One major weakness in the abstract is shallow and only gives information concerning the objectives of the study and the gap that this study seeks to fill. However, methodologies and conclusions are omitted making it difficult to peruse and determine what outcomes the paper might have come up with.
Interesting Aspects of the Paper
Curriculum-based measures of fluency probes are in most cases used to respond to the intervention approaches seeking to evaluate reading difficulties in schools. Nonetheless, more traditional models are characteristically used in private clinics and hospitals and schools employing standardized models that omit reading fluency (Kammenui & Simmons, 2001, p. 213). This omission could have been partly because of a lack of standard measure for the reading fluency variables. Many of the tests commonly employed include broad reading which assesses word identification, decoding, and comprehension but these approaches rarely include reading fluency.

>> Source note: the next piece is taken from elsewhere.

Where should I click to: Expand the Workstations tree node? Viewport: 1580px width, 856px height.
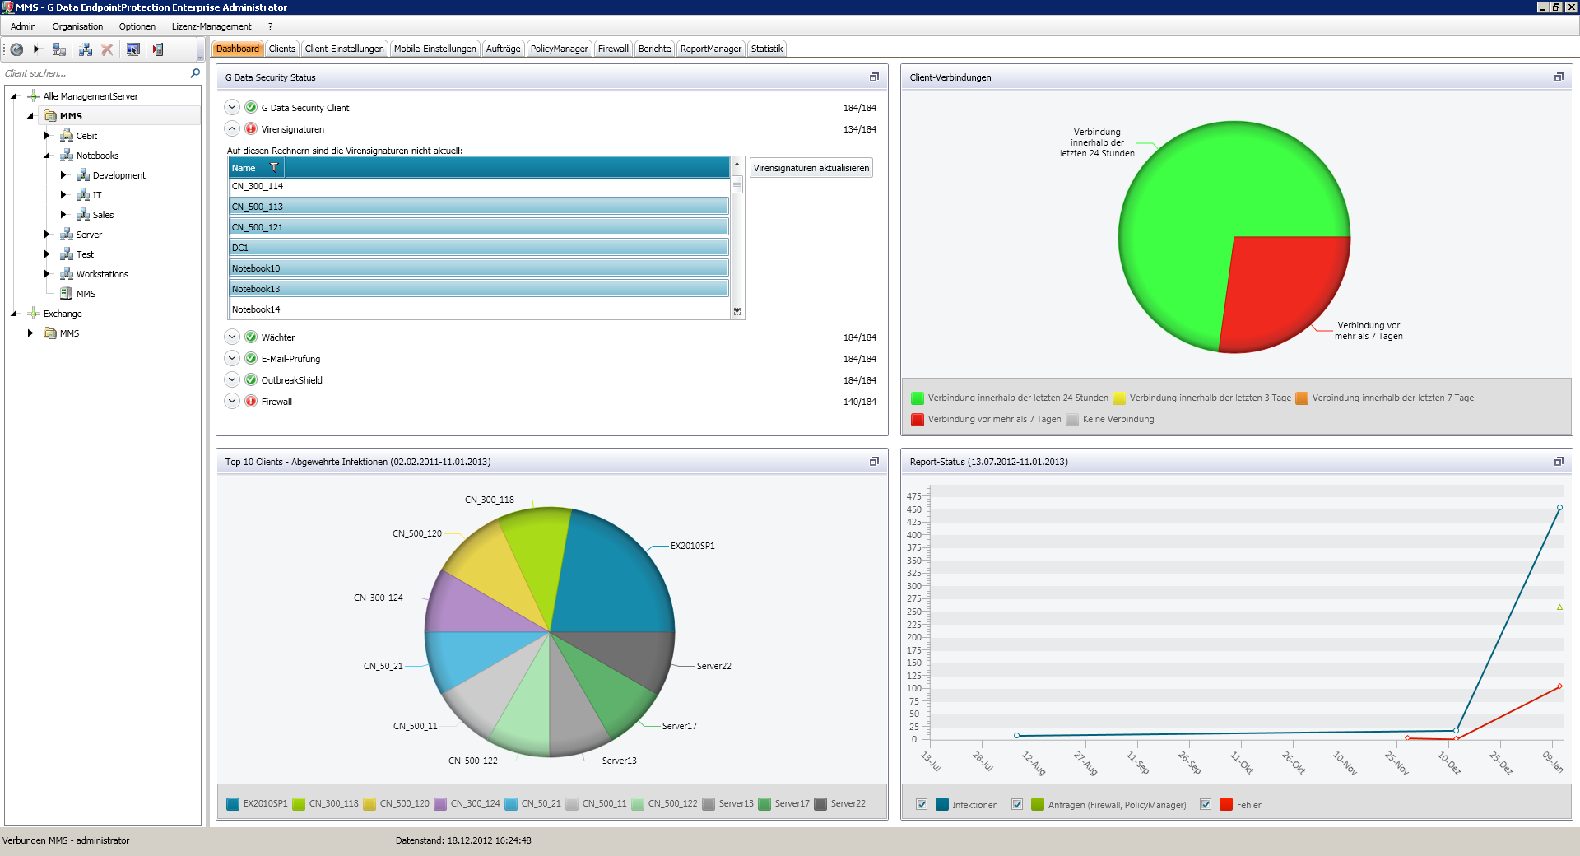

Definitions of fluency emphasize that reading of words orally should be clear and eloquent for the large blocks of texts rather than single words. Even though some reading measures may be tithed reading fluency, they seldom assess the actual reading fluency at is should characteristically be done (Kammenui & Simmons, 2001, p. 213). For instance, the Woodcock-Johnson Test of achievement measured the ability of a child to read sentences quickly and determine if the statements were accurate or not. Even though this measure contributes good information to the school curriculum designers, counselors, and parents concerning the child’s speed of reading and processing or semantic confirmation it does not constitute reading fluency assessment.
It’s pertinent to note that omitting important and relevant measures like reading fluency during the assessment of the children’s abilities to read could be of grave implications for diagnostic decision making (Kammenui & Simmons, 2001, p. 216). To understand what they are reading, children have to be able to accurately recognize the words they are reading in a certain passage. Yet even after accounting of the words read, reading fluency demonstrates a unique contribution to understanding the read texts. This suggests that there is a great relationship between reading fluency and word reading but they are still two separate reading abilities or skills. Although only a few studies have been shown to use reading fluency, more evidence is available to show that these measures are very sensitive is their assessment of reading difficulties and can detect problems that would otherwise be omitted in other techniques like word reading.
On the whole, if the assessments of children suspected of being disadvantaged in reading abilities fail to include reading fluency and therefore in most cases they give misleading inferences concerning the ability of the child in terms of reading competencies. The impact of having reading fluency is incorporated in the processes of assessing the reading skills of children especially when diagnosis deficits should be examined to offered proper guidelines.
Kammenui, E.J & Simmons, D. (eds) (2001). The Role of Fluency in Reading Competence, Assessment, and instruction Fluency at the intersection of Accuracy and Speed: A Special Issue of scientific Studies of Reading, London: Rutledge, Taylor, and Francis.
Meisinger, E.B., Bloom, J.S & Hynd, G.W. (2010). “Reading Fluency: Implications for the Assessment of Children with Reading Disabilities,” Ann. of Dyslexia, Vol. 60, pp. 1–17.